Een andere methode om de lengte van de gegeven string te vinden is het gebruik van de str.length() functie. Het geeft de tekenreekslengte in bytes weer. Het is het werkelijke aantal bytes dat overeenkomt met de tekens van de string, en niet zeker de opslagcapaciteit ervan. Het object van de gedefinieerde string grijpt de bytes vast zonder informatie te coderen die zou kunnen worden gebruikt om de karakters ervan te coderen. De geretourneerde waarde weerspiegelt dus mogelijk niet het werkelijke aantal gecodeerde tekens in de reeks multibyte-tekens:

#include
#include
int voornaamst ( )
{
soa :: snaar str ( “moderne programmeertaal” ) ;
soa :: uit << “De lengte van de snaar is” << str. lengte ( ) ;
opbrengst 0 ;
}

We gebruiken twee headerbestanden: “#include ” en “#include ”. We nemen het object “str” van de klasse “std::string”. Vervolgens willen we de tekenreekslengte voor “moderne programmeertaal” verkrijgen. We gebruiken de functie str.length(). Het is een ingebouwde functie. Een andere ingebouwde functie die wordt gebruikt om de lengte van de string te achterhalen is str.size().
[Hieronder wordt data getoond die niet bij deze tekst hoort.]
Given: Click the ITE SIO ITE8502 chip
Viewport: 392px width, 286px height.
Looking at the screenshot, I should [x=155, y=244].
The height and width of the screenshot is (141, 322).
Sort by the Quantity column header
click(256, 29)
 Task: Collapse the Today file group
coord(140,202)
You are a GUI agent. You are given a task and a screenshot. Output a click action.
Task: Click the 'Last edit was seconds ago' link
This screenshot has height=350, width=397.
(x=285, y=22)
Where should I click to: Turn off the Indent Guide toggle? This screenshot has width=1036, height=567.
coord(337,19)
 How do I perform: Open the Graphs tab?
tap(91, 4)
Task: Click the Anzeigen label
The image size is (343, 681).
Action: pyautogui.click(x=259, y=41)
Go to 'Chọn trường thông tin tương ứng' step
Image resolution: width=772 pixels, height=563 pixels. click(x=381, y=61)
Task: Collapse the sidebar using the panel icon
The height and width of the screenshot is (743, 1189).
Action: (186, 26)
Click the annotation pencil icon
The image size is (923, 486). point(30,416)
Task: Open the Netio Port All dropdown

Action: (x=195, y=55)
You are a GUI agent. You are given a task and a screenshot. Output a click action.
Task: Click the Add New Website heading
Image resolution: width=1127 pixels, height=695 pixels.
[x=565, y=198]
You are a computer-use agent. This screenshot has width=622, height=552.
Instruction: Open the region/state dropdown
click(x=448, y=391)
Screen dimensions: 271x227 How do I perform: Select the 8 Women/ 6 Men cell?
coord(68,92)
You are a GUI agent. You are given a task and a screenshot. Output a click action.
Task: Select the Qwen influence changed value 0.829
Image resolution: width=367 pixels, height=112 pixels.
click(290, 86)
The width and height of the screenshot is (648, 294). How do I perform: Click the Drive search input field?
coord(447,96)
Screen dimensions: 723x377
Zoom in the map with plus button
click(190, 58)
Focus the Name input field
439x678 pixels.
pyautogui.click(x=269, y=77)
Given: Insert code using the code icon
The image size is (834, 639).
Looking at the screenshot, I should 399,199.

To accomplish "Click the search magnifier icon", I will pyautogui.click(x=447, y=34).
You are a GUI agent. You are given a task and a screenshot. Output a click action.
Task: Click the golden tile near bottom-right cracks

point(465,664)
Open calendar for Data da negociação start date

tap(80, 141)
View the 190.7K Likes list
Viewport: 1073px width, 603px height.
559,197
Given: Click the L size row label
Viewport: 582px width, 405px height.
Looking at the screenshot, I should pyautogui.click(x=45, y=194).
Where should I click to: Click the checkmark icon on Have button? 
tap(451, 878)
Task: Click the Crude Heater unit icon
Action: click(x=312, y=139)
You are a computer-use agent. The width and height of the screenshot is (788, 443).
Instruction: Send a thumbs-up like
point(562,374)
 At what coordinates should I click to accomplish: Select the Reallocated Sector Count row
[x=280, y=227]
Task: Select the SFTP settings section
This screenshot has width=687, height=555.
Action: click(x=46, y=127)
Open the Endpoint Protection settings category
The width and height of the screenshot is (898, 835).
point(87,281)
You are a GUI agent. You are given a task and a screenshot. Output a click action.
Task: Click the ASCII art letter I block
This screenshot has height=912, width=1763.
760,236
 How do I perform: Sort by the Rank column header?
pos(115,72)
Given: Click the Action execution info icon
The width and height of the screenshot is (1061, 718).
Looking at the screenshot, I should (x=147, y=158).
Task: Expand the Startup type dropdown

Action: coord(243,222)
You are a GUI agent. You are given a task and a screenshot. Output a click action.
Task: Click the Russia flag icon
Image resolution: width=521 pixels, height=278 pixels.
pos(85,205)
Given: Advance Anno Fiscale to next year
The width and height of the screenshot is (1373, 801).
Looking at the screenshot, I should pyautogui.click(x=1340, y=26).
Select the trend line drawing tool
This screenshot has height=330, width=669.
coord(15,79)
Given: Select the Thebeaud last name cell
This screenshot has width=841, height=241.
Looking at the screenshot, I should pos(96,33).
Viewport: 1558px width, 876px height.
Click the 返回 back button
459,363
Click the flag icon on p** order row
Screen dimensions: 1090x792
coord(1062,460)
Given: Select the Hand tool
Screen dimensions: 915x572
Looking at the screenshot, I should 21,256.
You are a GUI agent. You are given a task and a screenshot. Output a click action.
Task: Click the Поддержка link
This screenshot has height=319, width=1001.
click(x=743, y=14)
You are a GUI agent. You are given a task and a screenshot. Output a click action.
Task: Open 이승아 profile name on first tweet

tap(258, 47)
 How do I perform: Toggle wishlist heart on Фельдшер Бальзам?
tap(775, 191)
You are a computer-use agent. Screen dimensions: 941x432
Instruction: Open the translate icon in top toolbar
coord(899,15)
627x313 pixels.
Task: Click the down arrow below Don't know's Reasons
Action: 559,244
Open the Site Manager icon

Als u beide functies gebruikt, krijgt u een identiek resultaat. Deze functies retourneren de lengte van de gegeven string in bytes:

Voor de strings van de klasse gebruiken we altijd geschikte methoden. We gebruiken bijvoorbeeld str.length() of str.size() om hun lengte te vinden. Het gebruik van std::string is doorgaans eenvoudiger omdat het automatisch geheugen toewijst.

Conclusie

In dit artikel hebben we verschillende benaderingen uitgelegd die worden gebruikt om de lengte van verschillende tekenreeksen in C++ te bepalen. De C++-strings zijn arrangementen van letters of tekens die zijn opgeslagen in aangrenzende geheugenadressen. Om de lengte van de C-stijl strings te bepalen, gebruiken we de strlen() methode. In de string stelt de constructor deze in op een string in C-stijl die eindigt op '\ 0'. In de laatste methode gebruiken we een ingebouwde functie str.length(). Deze methode is vrij eenvoudig te implementeren omdat we gewoon de ingebouwde functie aanroepen en de lengte verkrijgen. We hopen dat je dit artikel nuttig vond. Bekijk andere Linux Hint-artikelen voor meer tips en informatie.